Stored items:
-*-
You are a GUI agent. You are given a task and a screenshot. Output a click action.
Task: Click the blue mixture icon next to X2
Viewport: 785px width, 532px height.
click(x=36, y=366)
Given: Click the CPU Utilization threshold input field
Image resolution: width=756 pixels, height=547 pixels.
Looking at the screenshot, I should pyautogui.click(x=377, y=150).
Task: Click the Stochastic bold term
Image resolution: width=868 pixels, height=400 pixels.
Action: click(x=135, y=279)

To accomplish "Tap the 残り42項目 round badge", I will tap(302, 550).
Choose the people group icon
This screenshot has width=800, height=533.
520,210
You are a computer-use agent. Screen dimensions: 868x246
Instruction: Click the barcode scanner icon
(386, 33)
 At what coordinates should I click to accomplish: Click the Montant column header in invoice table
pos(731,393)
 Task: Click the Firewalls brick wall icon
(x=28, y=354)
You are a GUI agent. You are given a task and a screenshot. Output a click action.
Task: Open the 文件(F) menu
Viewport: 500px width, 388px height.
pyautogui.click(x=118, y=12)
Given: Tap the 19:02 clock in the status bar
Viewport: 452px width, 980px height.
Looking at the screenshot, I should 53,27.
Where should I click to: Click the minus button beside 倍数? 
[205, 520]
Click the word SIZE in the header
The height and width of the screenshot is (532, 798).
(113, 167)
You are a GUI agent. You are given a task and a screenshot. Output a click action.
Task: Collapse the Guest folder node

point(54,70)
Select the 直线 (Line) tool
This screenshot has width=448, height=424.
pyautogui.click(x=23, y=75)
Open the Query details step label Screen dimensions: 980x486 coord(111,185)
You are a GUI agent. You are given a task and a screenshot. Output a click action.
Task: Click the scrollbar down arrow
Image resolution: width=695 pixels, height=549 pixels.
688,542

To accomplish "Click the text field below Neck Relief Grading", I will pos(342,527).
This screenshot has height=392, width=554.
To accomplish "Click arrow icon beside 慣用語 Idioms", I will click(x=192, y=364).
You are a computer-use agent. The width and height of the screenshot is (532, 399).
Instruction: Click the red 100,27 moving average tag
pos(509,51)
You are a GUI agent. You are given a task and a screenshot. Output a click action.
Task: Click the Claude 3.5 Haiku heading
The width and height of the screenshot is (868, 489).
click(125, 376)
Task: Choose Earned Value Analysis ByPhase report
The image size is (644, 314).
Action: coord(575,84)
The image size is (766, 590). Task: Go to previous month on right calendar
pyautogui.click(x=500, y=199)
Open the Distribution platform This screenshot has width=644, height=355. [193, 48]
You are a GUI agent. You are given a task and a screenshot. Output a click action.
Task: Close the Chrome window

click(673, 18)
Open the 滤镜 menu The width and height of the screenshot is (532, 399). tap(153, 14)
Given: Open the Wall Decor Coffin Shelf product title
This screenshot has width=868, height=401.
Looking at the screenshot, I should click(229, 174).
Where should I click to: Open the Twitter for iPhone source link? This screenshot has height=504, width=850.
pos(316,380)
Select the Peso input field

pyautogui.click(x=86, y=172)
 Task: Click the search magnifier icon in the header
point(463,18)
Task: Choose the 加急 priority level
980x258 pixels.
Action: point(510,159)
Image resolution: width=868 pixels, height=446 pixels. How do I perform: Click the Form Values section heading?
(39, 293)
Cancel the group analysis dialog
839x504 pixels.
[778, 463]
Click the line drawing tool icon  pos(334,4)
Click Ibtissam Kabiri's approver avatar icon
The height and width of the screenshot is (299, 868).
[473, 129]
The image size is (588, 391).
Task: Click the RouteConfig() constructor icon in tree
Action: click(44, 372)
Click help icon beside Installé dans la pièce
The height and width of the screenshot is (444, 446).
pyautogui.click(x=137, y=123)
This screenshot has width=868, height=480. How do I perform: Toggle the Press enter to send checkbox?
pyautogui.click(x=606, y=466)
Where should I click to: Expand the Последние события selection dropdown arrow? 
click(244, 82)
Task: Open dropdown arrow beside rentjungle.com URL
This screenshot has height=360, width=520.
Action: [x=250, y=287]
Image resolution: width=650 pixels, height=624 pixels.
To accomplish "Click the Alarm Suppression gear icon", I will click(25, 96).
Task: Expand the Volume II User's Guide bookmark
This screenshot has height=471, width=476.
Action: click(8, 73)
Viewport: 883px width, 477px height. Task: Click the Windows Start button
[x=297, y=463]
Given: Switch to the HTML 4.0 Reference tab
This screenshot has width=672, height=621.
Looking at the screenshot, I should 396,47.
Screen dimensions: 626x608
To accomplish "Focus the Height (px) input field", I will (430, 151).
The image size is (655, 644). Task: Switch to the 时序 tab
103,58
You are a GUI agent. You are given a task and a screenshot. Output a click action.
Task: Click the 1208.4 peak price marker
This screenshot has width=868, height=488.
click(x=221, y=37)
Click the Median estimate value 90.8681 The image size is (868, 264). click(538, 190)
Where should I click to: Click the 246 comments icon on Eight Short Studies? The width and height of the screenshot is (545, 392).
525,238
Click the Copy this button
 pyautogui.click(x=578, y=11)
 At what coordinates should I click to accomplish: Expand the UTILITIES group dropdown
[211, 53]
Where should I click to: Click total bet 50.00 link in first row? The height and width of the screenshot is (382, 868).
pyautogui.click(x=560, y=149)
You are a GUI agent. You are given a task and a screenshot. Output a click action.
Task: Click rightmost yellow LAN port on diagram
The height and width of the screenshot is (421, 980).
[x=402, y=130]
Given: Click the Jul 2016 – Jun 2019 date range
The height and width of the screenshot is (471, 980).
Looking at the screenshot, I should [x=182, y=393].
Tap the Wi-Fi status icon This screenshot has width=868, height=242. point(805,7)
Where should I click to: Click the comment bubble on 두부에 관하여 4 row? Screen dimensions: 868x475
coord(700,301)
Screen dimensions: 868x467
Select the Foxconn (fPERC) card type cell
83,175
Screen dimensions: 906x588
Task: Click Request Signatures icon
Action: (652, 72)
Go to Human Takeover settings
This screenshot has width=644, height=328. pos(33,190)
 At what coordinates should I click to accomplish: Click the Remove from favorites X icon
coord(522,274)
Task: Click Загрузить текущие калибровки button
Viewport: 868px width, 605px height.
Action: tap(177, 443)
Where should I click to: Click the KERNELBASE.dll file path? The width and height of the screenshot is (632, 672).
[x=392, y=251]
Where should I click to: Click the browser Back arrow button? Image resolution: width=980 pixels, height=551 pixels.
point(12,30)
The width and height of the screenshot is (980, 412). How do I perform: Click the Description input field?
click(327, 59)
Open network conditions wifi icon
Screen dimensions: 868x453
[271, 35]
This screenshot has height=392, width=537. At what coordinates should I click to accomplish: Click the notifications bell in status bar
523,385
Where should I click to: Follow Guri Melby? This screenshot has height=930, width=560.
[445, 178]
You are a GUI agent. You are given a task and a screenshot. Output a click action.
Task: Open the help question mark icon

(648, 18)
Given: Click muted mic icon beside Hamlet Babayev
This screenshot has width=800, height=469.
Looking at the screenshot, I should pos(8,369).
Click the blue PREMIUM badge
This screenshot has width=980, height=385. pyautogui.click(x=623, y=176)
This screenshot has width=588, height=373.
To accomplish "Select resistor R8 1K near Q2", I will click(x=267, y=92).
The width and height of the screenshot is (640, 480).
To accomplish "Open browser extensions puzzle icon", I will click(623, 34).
-*-
• [What is expected]: Your task is to restate, word for word, only those lines above that fall between the line holding "Instruction: Click the red" and the line holding "Task: Choose the 加急 priority level", inclusive.

• [Problem solution]:
Instruction: Click the red 100,27 moving average tag
pos(509,51)
You are a GUI agent. You are given a task and a screenshot. Output a click action.
Task: Click the Claude 3.5 Haiku heading
The width and height of the screenshot is (868, 489).
click(125, 376)
Task: Choose Earned Value Analysis ByPhase report
The image size is (644, 314).
Action: coord(575,84)
The image size is (766, 590). Task: Go to previous month on right calendar
pyautogui.click(x=500, y=199)
Open the Distribution platform This screenshot has width=644, height=355. [193, 48]
You are a GUI agent. You are given a task and a screenshot. Output a click action.
Task: Close the Chrome window

click(673, 18)
Open the 滤镜 menu The width and height of the screenshot is (532, 399). tap(153, 14)
Given: Open the Wall Decor Coffin Shelf product title
This screenshot has width=868, height=401.
Looking at the screenshot, I should click(229, 174).
Where should I click to: Open the Twitter for iPhone source link? This screenshot has height=504, width=850.
pos(316,380)
Select the Peso input field

pyautogui.click(x=86, y=172)
 Task: Click the search magnifier icon in the header
point(463,18)
Task: Choose the 加急 priority level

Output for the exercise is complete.